§ **ACTIVITY 1**
In the Rice band collection description, reproduce word for word the passage starting at "During World War" and ending at "a scatter band.".
§ **ACTIVITY 2**
According to the Rice band collection description, in what year did Lee Chatham become director of the Rice Owl Band?
§ **ACTIVITY 3**
Continue the Rice band collection description from its final sentence.

Scope and Contents Note
This collection consists of materials related to the Rice Owl Band, Jazz Ensemble, Rice Symphonic Band, and Marching Owl Band (MOB). This includes annual reports, correspondence, financial information, handbooks, newsletters, scripts, newsclippings, performances, photographs, recordings, memorabilia, and uniforms.
Conditions Governing Access
Stored off-site at the Library Service Center. Please request this material via firstname.lastname@example.org or call 713-348-2586. Box 20 located onsite at the Woodson Research Center.
Conditions Governing Access
This material is open for research.
Conditions Governing Use
Permission to publish from this material must be obtained from the Woodson Research Center, Fondren Library, Rice University.
Forming in 1916, the Rice Owl Band consisted of twelve members with interests in band activities and reading band literature. By 1922, when Lee Chatham became the director, the band had 35 members and grew to 50 under his leadership. Since there was a dearth of high school bands, some of the members came from the community at large.
During World War II, the membership of the band was unstable, which lead to the creation of a new band of Navy cadets under the V-12 program. After the war, the band reorganized and the all-male outfit added four majorettes.
In the 1950s and 1960s, director Holmes McNeely made the band co-ed, bought instruments, added personnel, and gave a small number of band scholarships. The issuing of scholarships continued under director Bert Roth (1967-1979) who provided work scholarships for participating band members. Roth also changed the focus of the band from a marching band to a scatter band.

§ **SOURCE INFORMATION**
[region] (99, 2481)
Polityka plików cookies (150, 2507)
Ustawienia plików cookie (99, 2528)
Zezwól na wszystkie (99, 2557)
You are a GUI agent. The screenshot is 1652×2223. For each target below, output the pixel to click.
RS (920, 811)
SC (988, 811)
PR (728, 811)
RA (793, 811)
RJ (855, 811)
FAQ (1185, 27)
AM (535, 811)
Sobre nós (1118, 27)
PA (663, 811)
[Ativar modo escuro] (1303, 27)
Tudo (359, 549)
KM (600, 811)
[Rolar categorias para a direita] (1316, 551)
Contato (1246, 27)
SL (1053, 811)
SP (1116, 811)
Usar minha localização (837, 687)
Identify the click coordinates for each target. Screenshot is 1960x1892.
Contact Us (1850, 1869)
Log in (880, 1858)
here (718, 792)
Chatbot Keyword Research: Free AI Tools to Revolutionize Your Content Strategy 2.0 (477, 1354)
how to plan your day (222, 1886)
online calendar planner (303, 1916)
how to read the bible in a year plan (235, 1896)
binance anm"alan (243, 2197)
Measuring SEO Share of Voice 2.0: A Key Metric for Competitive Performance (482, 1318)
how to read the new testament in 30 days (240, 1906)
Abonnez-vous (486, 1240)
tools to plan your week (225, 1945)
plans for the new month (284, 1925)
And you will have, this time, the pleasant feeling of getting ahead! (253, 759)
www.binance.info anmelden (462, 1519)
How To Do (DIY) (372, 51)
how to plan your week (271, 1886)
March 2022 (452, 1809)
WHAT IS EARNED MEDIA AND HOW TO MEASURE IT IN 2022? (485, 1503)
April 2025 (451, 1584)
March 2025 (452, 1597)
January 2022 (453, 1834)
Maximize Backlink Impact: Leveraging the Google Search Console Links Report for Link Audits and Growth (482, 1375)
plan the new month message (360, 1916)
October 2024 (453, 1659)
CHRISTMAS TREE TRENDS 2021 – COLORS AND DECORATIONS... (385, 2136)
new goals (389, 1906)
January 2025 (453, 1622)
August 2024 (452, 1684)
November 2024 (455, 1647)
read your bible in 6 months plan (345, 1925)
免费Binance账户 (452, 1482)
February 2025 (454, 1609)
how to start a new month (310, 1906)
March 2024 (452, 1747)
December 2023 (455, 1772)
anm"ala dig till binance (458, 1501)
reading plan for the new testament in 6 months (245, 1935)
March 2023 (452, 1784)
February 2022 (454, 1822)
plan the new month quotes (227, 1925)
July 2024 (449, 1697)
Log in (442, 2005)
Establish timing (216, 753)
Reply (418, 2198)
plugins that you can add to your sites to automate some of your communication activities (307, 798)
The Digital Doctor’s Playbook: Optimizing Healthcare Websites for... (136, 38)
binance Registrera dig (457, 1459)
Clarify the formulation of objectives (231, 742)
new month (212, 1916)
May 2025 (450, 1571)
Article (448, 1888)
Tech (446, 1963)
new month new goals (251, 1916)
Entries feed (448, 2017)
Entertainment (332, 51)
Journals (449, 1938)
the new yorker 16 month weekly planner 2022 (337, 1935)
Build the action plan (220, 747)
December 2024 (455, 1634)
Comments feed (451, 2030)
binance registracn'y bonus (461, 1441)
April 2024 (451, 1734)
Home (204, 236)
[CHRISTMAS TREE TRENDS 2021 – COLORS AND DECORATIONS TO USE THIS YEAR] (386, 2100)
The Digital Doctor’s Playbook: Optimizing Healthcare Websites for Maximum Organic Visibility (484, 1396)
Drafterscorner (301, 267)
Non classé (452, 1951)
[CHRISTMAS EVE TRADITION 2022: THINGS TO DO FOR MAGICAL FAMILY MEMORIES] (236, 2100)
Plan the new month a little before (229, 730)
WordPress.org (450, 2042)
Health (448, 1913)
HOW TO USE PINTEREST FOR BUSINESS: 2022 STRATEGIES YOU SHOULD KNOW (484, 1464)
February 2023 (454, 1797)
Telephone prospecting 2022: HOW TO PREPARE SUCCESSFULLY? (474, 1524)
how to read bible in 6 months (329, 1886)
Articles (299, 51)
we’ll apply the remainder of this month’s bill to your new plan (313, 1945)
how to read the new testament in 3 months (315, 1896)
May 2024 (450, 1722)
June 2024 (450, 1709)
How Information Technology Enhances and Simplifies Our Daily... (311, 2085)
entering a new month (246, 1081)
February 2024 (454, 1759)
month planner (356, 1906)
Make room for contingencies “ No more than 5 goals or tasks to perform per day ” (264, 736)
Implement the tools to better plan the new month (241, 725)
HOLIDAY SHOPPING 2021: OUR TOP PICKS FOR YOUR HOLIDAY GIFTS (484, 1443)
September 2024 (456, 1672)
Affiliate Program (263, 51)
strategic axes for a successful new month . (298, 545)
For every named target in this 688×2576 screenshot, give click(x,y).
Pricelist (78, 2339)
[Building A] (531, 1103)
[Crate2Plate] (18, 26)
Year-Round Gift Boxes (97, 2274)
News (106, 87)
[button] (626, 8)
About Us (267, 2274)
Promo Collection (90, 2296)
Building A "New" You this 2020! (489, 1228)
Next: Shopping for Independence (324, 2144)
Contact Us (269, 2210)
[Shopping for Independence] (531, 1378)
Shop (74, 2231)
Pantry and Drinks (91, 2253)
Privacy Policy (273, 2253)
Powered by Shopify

§ **FINAL ANSWER 1**
During World War II, the membership of the band was unstable, which lead to the creation of a new band of Navy cadets under the V-12 program. After the war, the band reorganized and the all-male outfit added four majorettes.
In the 1950s and 1960s, director Holmes McNeely made the band co-ed, bought instruments, added personnel, and gave a small number of band scholarships. The issuing of scholarships continued under director Bert Roth (1967-1979) who provided work scholarships for participating band members. Roth also changed the focus of the band from a marching band to a scatter band.

§ **FINAL ANSWER 2**
1922

§ **FINAL ANSWER 3**
Starting in 1970, the band began to infuse timely and sometimes controversial topics into their halftime shows. Into the 1970s, the band began to move away from traditional band uniforms and sometimes chose outfits that matched the theme of their halftime shows.
1980 brought Ken Dye as the new Rice Owl Band director. He added new bands like the Jazz Ensemble and the Rice Concert Band. In addition, he selected the mob-style uniforms to match the new name of the band, the Marching Owl Band (MOB). Dyer also promoted travel, even taking the MOB to the Opening Ceremonies of the 1984 Olympics, the 1986 Statue of Liberty celebration, the 1986 U.S. Olympic Festival, and 1993 Carnivale in Nice, France.
Currently, band director Chuck Throckmorton has continued the legacy of Ken Dye. The Jazz Ensemble, Basketball Owl Band, Rice Symphonic Band, and Houston Concert Band continue to provide an outlet for non-music majors at Rice. Meanwhile, the MOB still plays halftime shows and courts controversy.
--Taken from “The MOB: Rice University Owl Marching Owl Band” handbook, 1988.